Pour « Leila et ses Frères », Roustaee suit le même modèle que pour son précédent film avec une scène d’introduction très forte et une scène finale absolument déconcertante. Cette peinture sociale digne des meilleurs Asghar Farhadi est d’autant plus servie par un casting remarquable de justesse servant admirablement ses personnages nuancés avec Taraneh Allidousti (Le Client ; A Propos d’Elly) dans le rôle féminin central aux côtés notamment de Navid Mohammadzadeh (La Loi de Téhéran) et Payman Maadi (Une Séparation ; La Loi de Téhéran).
Alors que la famille se déchire dans leur demeure, la crise frappe durement dehors et le spectateur n’en ressort pas indemne.
« All the rich know each other and all the poor recognize each other… »

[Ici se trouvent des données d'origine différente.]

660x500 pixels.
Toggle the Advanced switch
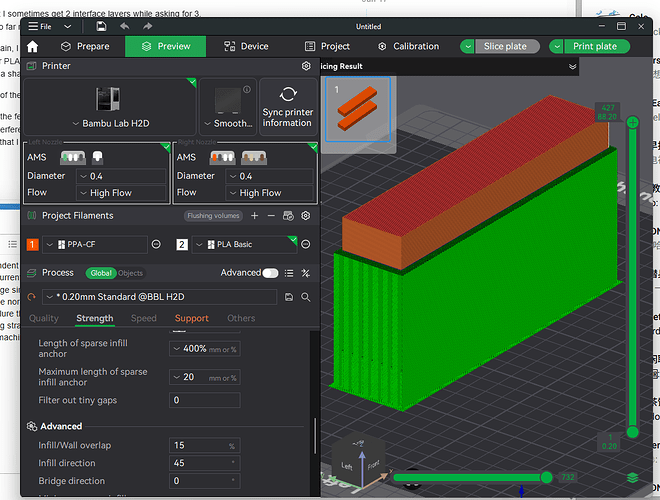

After the striking thriller “Just 6.5”, Saeed Roustaee returns to the family drama with a powerful social statement. He depicts a very conflicted family that is drowning in debt and is torn apart by the personal disillusionment. Esmail, the father, strives for the greatest respect of Persian traditions and aspires to the respect he never received from his community with the nomination of the new godfather. Leila, the only daughter in a family of four brothers, all of whom are more or less unemployed, aspires to a better future for her family and comes up with a plan: buying a store to start a business with her brothers. Then comes the time of a choice that puts the savings of all and the honor of some in the balance to lead this family to the edge of implosion.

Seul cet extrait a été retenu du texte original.